I would add that physicists should not surrender critical contemplation of the theoretical foundations to mathematicians either, even if the mathematicians obtain equations that work extremely well. E.g. QED, Matrix Mechanics, String Theory,
So here is something interesting from Dr. David Hestenes regarding the employment of mathematics in physics:
“My purpose is to lay bare some serious misconceptions that complicate quantum mechanics and obscure its relation to classical mechanics. The most basic of these misconceptions is that the Pauli matrices are intrinsically related to spin. On the contrary, I claim that their physical significance is derived solely from their correspondence with orthogonal directions in space. The representation of σi by 2×2 matrices is irrelevant to physics.” – Dr. David Hestenes,
http://geocalc.clas.asu.edu/html/Oersted-ReformingTheLanguage.html

• This sounds…
“The most basic of these misconceptions is that the Pauli matrices are intrinsically related to spin. On the contrary, I claim that their physical significance is derived solely from their correspondence with orthogonal directions in space. ”
… like Noether’s Theorem for dummies. Please learn to understand physics,

6. I came up with the idea of a rotating wave for an electron back in 1987 while finishing a grad project in architecture and studying physics which I did in my undergrad. Architecture problem solving taught me how to step outside the box and that does not mean disregarding math and laws of physics. It means looking down a different road and wondering.
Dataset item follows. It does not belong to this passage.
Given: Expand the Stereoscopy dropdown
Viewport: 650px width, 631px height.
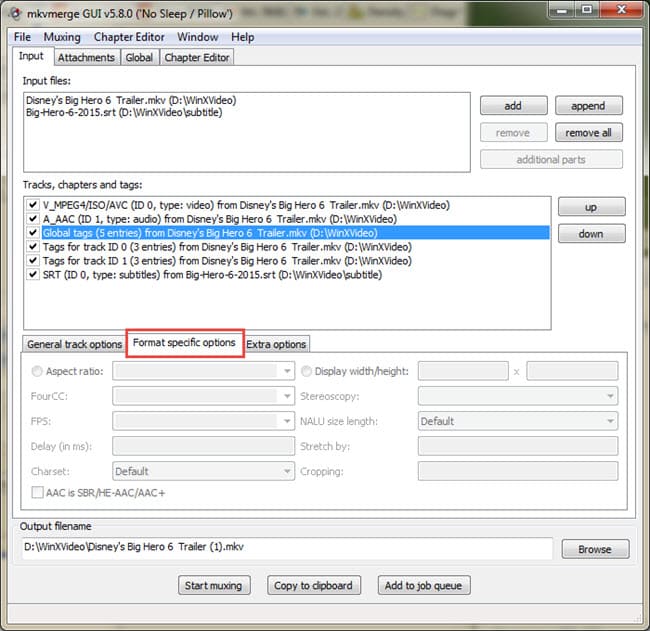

Last year I got back into it ernestly and finally properly derived the Gkl using the affine connection. The electron wave traces a helical path in constant forward motion. The Rotor position vector is the eigenvector. Gravity slows down the rotation and the helical path spirals outward. The cylinder becomes a flute with intrinsic curvature.

So now I am relearning the Weyl, Dirac, Schrodinger, Pauli equations and comparing with the wavefunction of the Rotating Wave. It is all such beautiful poetry. As a young boy I learned how to hoe the vineyard and that led me to wonder what is gravity. The soil is fertile and it needs be turned.

Google Christie Wavicle to see the model. Disregard the attempt at the long derivation of Gkl. It has been corrected by the more recent and simple derivation just last year.